You are viewing a plain text version of this content. The canonical link for it is here.
Posted to fx-dev@ws.apache.org by we...@apache.org on 2004/03/03 21:44:52 UTC
cvs commit: ws-fx/wss4j/src/org/apache/ws/security/message/token UsernameToken.java
werner 2004/03/03 12:44:51
Modified: wss4j/src/org/apache/ws/security WSConstants.java
wss4j/src/org/apache/ws/axis/security WSDoAllConstants.java
WSDoAllSender.java
wss4j/src/org/apache/ws/security/message/token
UsernameToken.java
Log:
Fix problem with UsernameToken (password type,
setting of Nonce, timestamp)
Revision Changes Path
1.5 +3 -0 ws-fx/wss4j/src/org/apache/ws/security/WSConstants.java
Index: WSConstants.java
===================================================================
RCS file: /home/cvs/ws-fx/wss4j/src/org/apache/ws/security/WSConstants.java,v
retrieving revision 1.4
retrieving revision 1.5
diff -u -r1.4 -r1.5
--- WSConstants.java 29 Feb 2004 13:38:18 -0000 1.4
+++ WSConstants.java 3 Mar 2004 20:44:51 -0000 1.5
@@ -86,6 +86,7 @@
* <p/>
* This is a required method as defined by WS Specification, Username token profile.
*/
+ public static final String PW_DIGEST = "PasswordDigest";
public static final String PASSWORD_DIGEST = WSSE_NS + "#PasswordDigest";
/**
@@ -94,6 +95,8 @@
* <p/>
* This is a required method as defined by WS Specification, Username token profile.
*/
+ public static final String PW_TEXT = "PasswordText";
+
public static final String PASSWORD_TEXT = WSSE_NS + "#PasswordText";
/**
1.3 +4 -4 ws-fx/wss4j/src/org/apache/ws/axis/security/WSDoAllConstants.java
Index: WSDoAllConstants.java
===================================================================
RCS file: /home/cvs/ws-fx/wss4j/src/org/apache/ws/axis/security/WSDoAllConstants.java,v
retrieving revision 1.2
retrieving revision 1.3
diff -u -r1.2 -r1.3
--- WSDoAllConstants.java 26 Feb 2004 12:59:42 -0000 1.2
+++ WSDoAllConstants.java 3 Mar 2004 20:44:51 -0000 1.3
@@ -412,17 +412,17 @@
* Specific parameter for UsernameToken action to define the encoding
* of the passowrd.
* <p/>
- * The parameter can be set to either {@link WSConstants#PASSWORD_DIGEST}
- * or to {@link WSConstants#PASSWORD_TEXT}.
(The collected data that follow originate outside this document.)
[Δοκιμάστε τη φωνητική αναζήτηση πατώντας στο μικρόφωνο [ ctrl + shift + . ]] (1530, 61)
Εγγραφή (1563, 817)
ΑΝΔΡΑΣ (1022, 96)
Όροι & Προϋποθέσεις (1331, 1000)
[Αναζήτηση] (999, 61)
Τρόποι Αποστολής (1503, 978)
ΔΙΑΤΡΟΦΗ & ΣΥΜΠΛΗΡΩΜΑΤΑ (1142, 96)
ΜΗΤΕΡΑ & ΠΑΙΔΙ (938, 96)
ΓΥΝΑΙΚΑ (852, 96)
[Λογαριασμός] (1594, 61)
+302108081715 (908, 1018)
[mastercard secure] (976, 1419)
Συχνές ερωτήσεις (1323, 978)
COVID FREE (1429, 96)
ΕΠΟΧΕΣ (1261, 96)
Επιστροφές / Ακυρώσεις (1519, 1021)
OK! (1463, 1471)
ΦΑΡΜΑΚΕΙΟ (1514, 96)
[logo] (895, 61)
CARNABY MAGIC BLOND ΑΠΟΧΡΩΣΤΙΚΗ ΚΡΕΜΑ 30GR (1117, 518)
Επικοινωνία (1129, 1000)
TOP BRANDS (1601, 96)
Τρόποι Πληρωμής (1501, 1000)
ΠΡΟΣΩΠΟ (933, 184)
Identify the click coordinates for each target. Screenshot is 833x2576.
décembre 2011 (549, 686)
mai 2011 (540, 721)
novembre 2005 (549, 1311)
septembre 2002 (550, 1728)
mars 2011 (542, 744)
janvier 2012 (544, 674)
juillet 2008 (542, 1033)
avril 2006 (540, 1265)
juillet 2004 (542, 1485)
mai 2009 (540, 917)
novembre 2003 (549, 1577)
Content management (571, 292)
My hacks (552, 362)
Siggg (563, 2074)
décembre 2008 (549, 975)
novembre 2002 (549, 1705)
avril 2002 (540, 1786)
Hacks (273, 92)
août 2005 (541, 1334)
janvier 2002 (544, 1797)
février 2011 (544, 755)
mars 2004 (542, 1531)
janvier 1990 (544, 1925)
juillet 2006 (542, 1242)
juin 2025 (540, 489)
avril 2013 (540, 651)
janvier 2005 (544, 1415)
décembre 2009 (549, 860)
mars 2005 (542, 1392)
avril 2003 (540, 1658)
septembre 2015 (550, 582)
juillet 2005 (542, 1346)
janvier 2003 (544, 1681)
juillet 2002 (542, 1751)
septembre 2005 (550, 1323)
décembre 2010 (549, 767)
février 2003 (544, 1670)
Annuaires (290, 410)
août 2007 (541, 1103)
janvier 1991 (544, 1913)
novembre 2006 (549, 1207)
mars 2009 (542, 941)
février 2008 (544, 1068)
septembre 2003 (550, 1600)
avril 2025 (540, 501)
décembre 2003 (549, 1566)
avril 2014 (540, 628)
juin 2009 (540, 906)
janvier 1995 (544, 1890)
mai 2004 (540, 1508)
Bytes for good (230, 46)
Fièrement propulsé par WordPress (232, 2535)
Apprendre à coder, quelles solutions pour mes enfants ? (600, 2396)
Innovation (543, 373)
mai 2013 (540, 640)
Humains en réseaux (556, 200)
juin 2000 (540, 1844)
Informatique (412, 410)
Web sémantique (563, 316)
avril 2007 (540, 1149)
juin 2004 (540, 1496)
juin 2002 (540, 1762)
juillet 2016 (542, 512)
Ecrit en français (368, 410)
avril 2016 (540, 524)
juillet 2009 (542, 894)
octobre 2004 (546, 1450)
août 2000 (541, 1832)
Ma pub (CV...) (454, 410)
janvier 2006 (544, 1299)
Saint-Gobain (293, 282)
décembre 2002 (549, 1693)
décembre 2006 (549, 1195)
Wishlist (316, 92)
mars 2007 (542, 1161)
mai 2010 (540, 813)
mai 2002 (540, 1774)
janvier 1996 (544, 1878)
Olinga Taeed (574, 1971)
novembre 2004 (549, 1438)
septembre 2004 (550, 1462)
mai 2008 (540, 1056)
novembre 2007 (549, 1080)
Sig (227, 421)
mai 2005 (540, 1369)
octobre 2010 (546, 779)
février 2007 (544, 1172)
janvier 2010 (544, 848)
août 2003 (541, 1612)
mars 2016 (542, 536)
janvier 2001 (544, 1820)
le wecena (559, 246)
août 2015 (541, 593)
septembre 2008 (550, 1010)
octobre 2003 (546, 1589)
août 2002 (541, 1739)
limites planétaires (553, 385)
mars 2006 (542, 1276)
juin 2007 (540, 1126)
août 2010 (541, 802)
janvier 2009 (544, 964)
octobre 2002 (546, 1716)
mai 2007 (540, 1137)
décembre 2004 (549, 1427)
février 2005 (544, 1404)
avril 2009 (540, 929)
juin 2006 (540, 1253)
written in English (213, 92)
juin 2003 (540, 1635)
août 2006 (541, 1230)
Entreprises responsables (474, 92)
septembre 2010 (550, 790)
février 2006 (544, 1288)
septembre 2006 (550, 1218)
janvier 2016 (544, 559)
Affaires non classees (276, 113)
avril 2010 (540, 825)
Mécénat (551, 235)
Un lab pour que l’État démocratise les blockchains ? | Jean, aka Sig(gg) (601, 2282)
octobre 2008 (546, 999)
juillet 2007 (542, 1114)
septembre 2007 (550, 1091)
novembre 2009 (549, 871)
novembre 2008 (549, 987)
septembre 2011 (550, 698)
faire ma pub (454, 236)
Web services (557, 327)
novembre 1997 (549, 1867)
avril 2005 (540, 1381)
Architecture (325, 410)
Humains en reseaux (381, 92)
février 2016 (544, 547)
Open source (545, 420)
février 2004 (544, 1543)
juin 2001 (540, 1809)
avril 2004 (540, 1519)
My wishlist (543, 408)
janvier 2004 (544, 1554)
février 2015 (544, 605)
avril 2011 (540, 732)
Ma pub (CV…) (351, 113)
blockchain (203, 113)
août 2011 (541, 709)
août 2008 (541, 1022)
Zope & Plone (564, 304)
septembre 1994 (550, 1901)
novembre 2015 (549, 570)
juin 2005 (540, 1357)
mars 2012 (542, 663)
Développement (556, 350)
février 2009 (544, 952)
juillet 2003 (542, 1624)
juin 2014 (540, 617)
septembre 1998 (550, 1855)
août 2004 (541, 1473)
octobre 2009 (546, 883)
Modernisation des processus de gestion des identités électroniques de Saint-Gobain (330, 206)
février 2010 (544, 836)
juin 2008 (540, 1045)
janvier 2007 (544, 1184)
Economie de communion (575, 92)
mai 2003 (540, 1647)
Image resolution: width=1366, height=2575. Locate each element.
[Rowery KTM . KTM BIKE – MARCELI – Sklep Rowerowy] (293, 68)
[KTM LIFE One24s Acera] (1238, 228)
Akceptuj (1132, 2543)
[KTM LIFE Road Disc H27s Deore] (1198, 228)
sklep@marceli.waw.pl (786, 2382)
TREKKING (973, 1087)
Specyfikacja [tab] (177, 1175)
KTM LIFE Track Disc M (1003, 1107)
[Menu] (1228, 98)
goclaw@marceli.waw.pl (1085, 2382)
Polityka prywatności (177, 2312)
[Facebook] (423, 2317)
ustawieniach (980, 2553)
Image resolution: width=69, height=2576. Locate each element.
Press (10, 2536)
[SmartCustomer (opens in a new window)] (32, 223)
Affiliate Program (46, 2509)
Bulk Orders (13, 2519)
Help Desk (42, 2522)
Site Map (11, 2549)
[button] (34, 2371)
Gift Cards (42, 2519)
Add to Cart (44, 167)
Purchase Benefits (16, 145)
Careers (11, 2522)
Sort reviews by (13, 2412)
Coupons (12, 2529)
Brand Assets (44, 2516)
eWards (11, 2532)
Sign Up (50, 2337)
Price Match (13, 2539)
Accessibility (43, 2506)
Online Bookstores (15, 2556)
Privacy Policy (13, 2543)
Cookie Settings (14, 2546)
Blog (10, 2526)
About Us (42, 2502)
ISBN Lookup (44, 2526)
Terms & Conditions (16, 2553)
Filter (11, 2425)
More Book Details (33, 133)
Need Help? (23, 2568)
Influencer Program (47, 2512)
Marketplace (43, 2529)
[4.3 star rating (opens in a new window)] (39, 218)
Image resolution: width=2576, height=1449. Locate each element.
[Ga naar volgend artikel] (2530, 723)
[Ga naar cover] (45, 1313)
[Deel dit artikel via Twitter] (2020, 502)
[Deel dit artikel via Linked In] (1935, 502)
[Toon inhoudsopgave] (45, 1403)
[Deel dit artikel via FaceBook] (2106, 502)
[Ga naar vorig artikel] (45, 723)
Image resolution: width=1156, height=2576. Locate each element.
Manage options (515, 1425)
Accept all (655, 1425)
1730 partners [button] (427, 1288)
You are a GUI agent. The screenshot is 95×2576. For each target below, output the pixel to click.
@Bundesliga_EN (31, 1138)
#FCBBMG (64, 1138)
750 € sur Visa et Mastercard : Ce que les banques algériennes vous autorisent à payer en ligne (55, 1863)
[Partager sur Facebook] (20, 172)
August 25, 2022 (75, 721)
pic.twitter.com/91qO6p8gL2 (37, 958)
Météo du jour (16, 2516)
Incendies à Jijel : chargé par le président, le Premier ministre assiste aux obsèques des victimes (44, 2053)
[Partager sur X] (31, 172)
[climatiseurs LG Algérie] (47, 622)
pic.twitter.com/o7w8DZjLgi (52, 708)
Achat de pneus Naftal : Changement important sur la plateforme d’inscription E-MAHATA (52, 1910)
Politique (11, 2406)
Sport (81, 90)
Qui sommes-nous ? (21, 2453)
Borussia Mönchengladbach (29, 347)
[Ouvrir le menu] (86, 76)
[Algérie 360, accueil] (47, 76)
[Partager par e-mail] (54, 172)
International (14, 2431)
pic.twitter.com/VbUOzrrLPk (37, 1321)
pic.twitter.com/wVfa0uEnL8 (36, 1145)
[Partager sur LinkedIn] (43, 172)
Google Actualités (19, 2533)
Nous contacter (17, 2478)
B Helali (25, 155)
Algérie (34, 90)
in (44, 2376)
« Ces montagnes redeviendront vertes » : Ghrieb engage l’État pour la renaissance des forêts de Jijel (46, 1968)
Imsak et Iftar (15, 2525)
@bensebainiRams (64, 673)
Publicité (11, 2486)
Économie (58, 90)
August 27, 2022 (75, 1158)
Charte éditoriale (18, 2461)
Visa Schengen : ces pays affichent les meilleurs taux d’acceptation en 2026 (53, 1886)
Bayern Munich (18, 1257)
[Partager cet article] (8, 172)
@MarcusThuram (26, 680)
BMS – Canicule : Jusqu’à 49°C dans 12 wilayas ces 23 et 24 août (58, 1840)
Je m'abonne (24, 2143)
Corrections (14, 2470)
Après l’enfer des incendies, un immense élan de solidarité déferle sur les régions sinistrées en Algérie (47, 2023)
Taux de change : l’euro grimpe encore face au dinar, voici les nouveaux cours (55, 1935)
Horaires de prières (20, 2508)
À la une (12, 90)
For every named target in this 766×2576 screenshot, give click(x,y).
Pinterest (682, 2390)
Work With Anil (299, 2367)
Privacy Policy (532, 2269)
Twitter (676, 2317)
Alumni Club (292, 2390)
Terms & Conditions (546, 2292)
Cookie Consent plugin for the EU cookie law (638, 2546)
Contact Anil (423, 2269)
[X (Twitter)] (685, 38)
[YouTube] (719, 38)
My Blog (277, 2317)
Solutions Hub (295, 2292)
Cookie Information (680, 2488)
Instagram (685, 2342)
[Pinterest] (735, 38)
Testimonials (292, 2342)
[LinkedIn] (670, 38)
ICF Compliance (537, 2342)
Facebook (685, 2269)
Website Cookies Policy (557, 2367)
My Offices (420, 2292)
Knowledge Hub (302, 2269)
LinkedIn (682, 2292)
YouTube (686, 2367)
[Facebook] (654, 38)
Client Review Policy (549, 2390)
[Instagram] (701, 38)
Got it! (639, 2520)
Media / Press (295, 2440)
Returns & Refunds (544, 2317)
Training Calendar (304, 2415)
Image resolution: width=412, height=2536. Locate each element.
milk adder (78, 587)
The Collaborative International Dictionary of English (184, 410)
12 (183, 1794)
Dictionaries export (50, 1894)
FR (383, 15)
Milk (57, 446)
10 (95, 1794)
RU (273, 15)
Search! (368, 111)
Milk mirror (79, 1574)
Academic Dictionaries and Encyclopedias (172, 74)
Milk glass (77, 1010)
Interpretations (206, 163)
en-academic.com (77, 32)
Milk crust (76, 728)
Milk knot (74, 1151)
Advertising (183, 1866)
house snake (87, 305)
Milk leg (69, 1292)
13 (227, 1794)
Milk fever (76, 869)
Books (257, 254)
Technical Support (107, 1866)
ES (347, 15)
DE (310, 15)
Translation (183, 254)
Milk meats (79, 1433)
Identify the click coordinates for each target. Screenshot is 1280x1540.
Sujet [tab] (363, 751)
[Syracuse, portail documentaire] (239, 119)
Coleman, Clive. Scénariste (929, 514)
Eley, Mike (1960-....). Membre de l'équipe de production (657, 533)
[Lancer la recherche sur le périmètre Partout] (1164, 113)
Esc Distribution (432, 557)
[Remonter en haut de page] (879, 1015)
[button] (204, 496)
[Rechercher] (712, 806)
+ * The parameter can be set to either {@link WSConstants#PW_DIGEST}
+ * or to {@link WSConstants#PW_TEXT}.
* <p/>
* The application may set this parameter using the following method:
* <pre>
- * call.setProperty(WSDoAllConstants.PASSWORD_TYPE, WSConstants.PASSWORD_DIGEST);
+ * call.setProperty(WSDoAllConstants.PASSWORD_TYPE, WSConstants.PW_DIGEST);
* </pre>
* However, the parameter in the WSDD deployment file overwrites the
* property setting (deployment setting overwrites application setting).
* <p/>
- * The default setting is PASSWORD_DIGEST.
+ * The default setting is PW_DIGEST.
*/
public static final String PASSWORD_TYPE = "passwordType";
1.3 +13 -6 ws-fx/wss4j/src/org/apache/ws/axis/security/WSDoAllSender.java
Index: WSDoAllSender.java
===================================================================
RCS file: /home/cvs/ws-fx/wss4j/src/org/apache/ws/axis/security/WSDoAllSender.java,v
retrieving revision 1.2
retrieving revision 1.3
diff -u -r1.2 -r1.3
--- WSDoAllSender.java 26 Feb 2004 12:59:42 -0000 1.2
+++ WSDoAllSender.java 3 Mar 2004 20:44:51 -0000 1.3
@@ -232,19 +232,20 @@
WSSAddUsernameToken builder =
new WSSAddUsernameToken(actor, mu);
builder.setPasswordType(pwType);
+ // add the UsernameToken to the SOAP Enevelope
+ builder.build(doc, username, password);
if (utElements != null && utElements.length > 0) {
for (int j = 0; j < utElements.length; j++) {
- if (utElements[i].equals("Nonce")) {
+ utElements[j].trim();
+ if (utElements[j].equals("Nonce")) {
builder.addNonce(doc);
}
- if (utElements[i].equals("Created")) {
+ if (utElements[j].equals("Created")) {
builder.addCreated(doc);
}
}
}
- // add the UsernameToken to the SOAP Enevelope
- builder.build(doc, username, password);
break;
case WSConstants.ENCR :
@@ -418,11 +419,17 @@
pwType =
(String) msgContext.getProperty(WSDoAllConstants.PASSWORD_TYPE);
}
+ if (pwType != null) {
+ pwType =
+ pwType.equals(WSConstants.PW_TEXT)
+ ? WSConstants.PASSWORD_TEXT
+ : WSConstants.PASSWORD_DIGEST;
+ }
String tmpS = null;
- if ((tmpS = (String) getOption(WSDoAllConstants.PASSWORD_TYPE))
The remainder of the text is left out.